È scritto in un dossier realizzato dalla direzione generale dell'ospedale.
L'assessore alla Sanità, Augusto Battaglia, reagisce e non usa mezzi termini: «Abbiamo avviato verifiche in tutti gli ospedali. Non vogliamo penalizzare nessuno ma sistemare ogni dipendente nel posto adeguato alle proprie condizioni di salute. Ovviamente in accordo con i sindacati». Poi sospetta: «Mi auguro che non ci siano raggiri ma se dovessimo scoprirli agiremo di conseguenza. Questi controlli servono anche a smascherare situazioni del genere».
Intanto scoppia la bufera in Consiglio regionale. Il capogruppo di Forza Italia, Alfredo Pallone, e il numero uno dei Socialisti Riformisti, Donato Robilotta, hanno presentato un'interrogazione al presidente Piero Marrazzo e al responsabile della Sanità.
«Ritengo indispensabile - spiega Pallone - che la Regione faccia un'indagine sul grave fenomeno di inabilità che ha colpito, come un'epidemia, 516 dipendenti del San Camillo-Forlanini, causando esoneri massicci da determinate mansioni fondamentali per la qualità delle prestazioni sanitarie. Anche perché tale fenomeno produce a carico della Regione due distinte categorie di oneri: da una parte, l'onere economico, organizzativo e procedurale connesso alla copertura dei vuoti di organico lasciati dal personale inabile a svolgere le mansioni infermieristiche e sanitarie; dall'altra parte, l'onere organizzativo e procedurale di ricollocamento di tale personale in altri servizi, necessariamente esterni all'azienda ospedaliera. Una duplicazione di costi che appare in contrasto con gli obiettivi di risanamento della sanità laziale, che - come previsto dallo stesso Piano di rientro dal deficit sanitario - individuano nelle spese del personale una delle principali voci di bilancio aziendale da sottoporre a controllo».

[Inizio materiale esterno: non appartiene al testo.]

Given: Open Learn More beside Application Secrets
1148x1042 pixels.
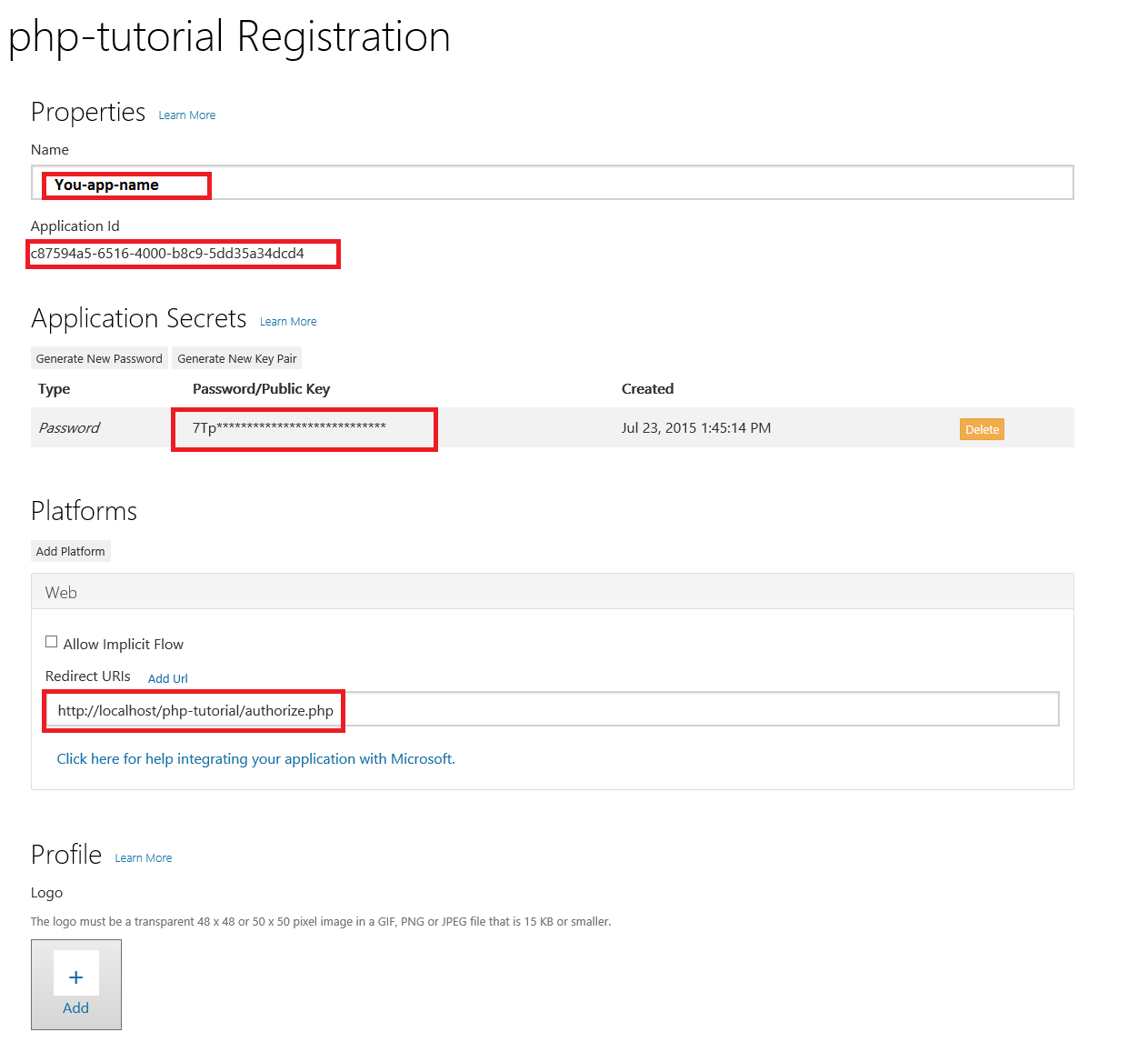Looking at the screenshot, I should click(x=288, y=322).
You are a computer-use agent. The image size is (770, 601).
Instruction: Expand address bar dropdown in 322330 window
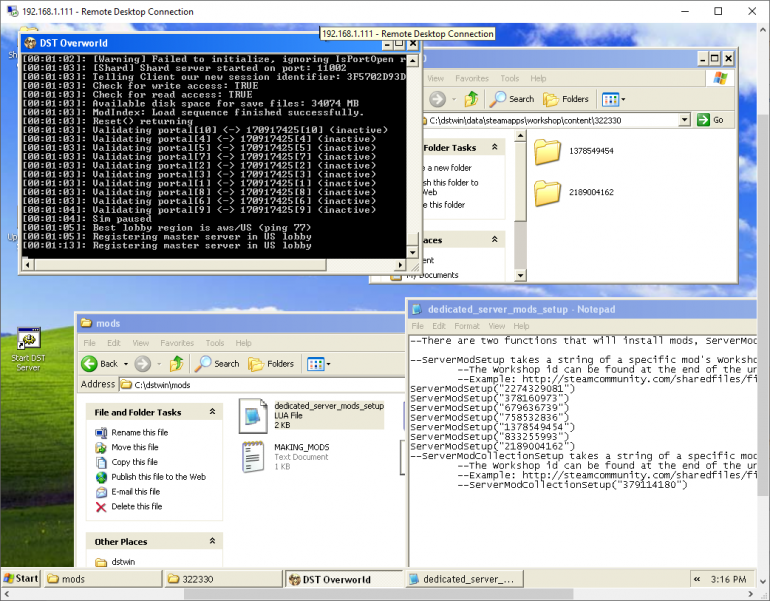[685, 119]
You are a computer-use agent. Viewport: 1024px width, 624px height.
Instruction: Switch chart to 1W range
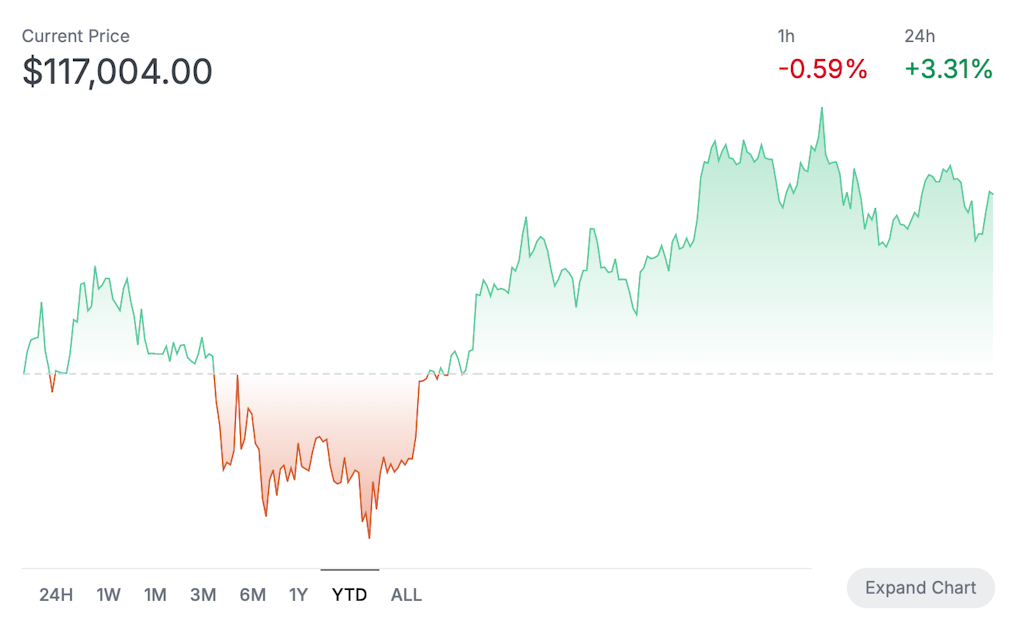pyautogui.click(x=108, y=595)
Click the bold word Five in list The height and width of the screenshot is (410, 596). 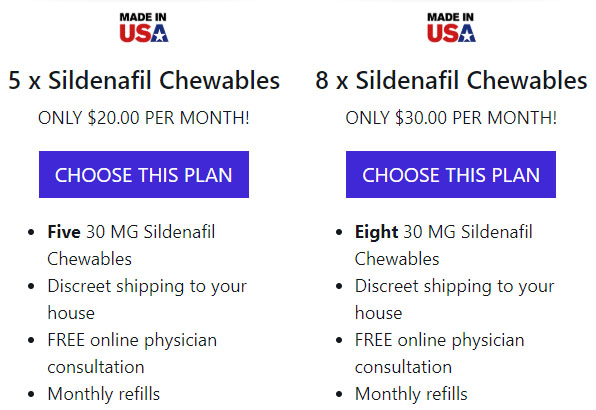[64, 232]
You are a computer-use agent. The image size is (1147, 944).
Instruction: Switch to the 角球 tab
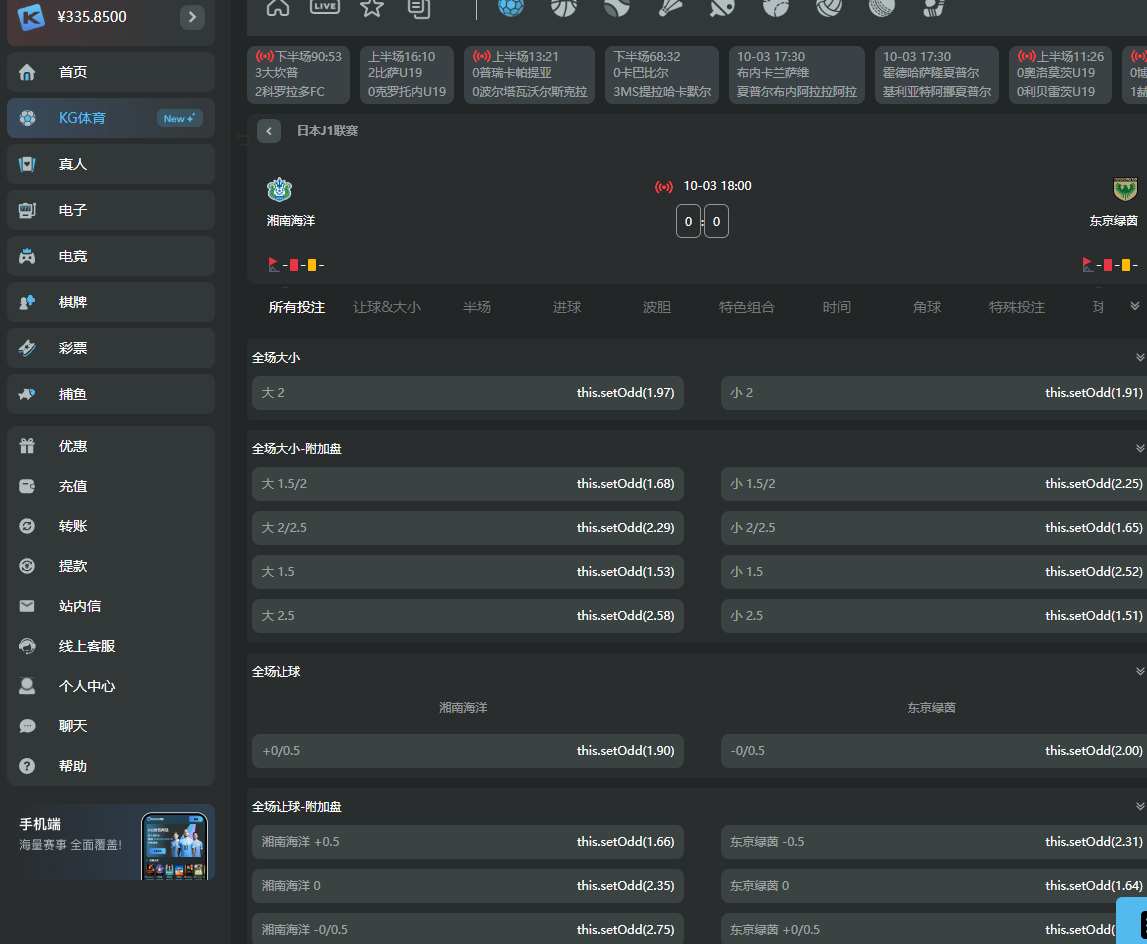pyautogui.click(x=927, y=307)
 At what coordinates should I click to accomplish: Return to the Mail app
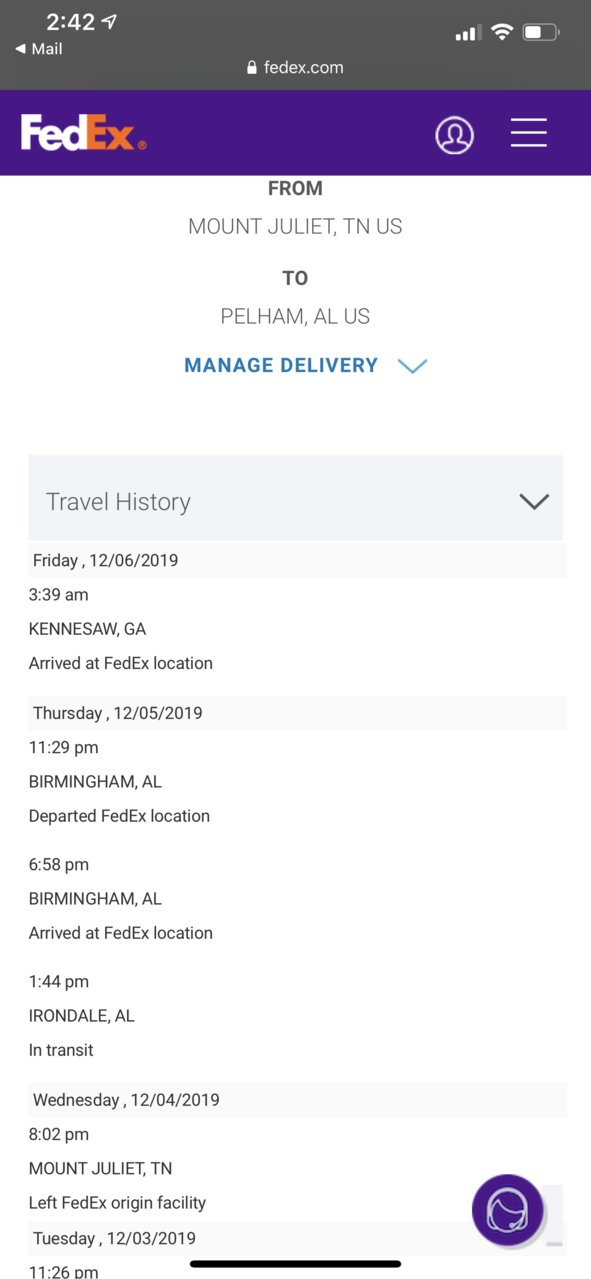pos(39,48)
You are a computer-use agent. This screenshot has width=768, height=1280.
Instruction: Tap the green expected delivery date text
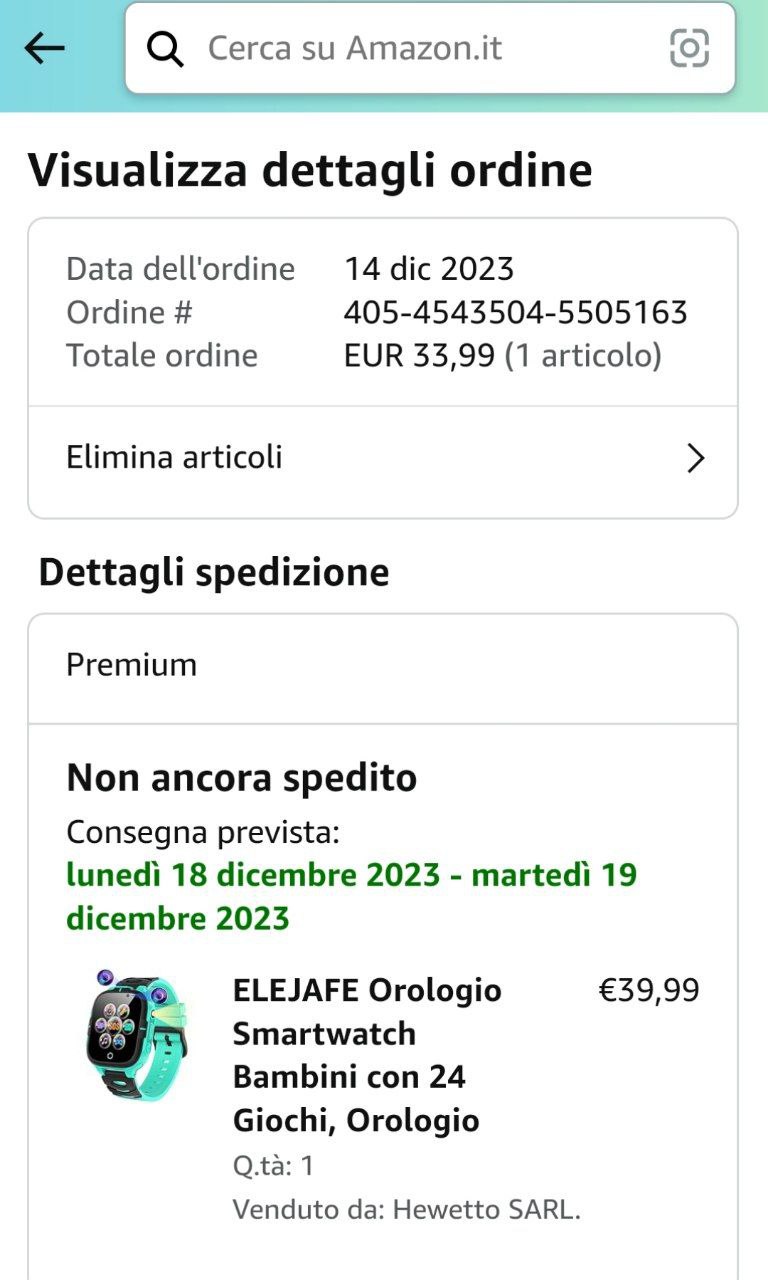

Netto anche Robilotta: «Trovo che sia una vera e propria vergogna che un quinto tra infermieri e fisioterapisti sia stato dichiarato allergico ai guanti, e che numerose ostetriche siano state dichiarate inidonee a sollevare pesi, per cui non possono fare il proprio lavoro ma svolgono compiti amministrativi. Tutto questo è una vergogna: la sanità nel Lazio costa più che nelle altre regioni proprio perché il numero degli addetti per posti letto è più alto, e il dramma della nostra sanità è che abbondano gli amministrativi e mancano gli infermieri o i tecnici, proprio perché queste figure, anche grazie alla copertura del sindacato, vengono spesso adibite ad altre mansioni che non servono». Per il capogruppo dei Socialisti è necessaria «una commissione ispettiva per capire come sia stata possibile una tale follia».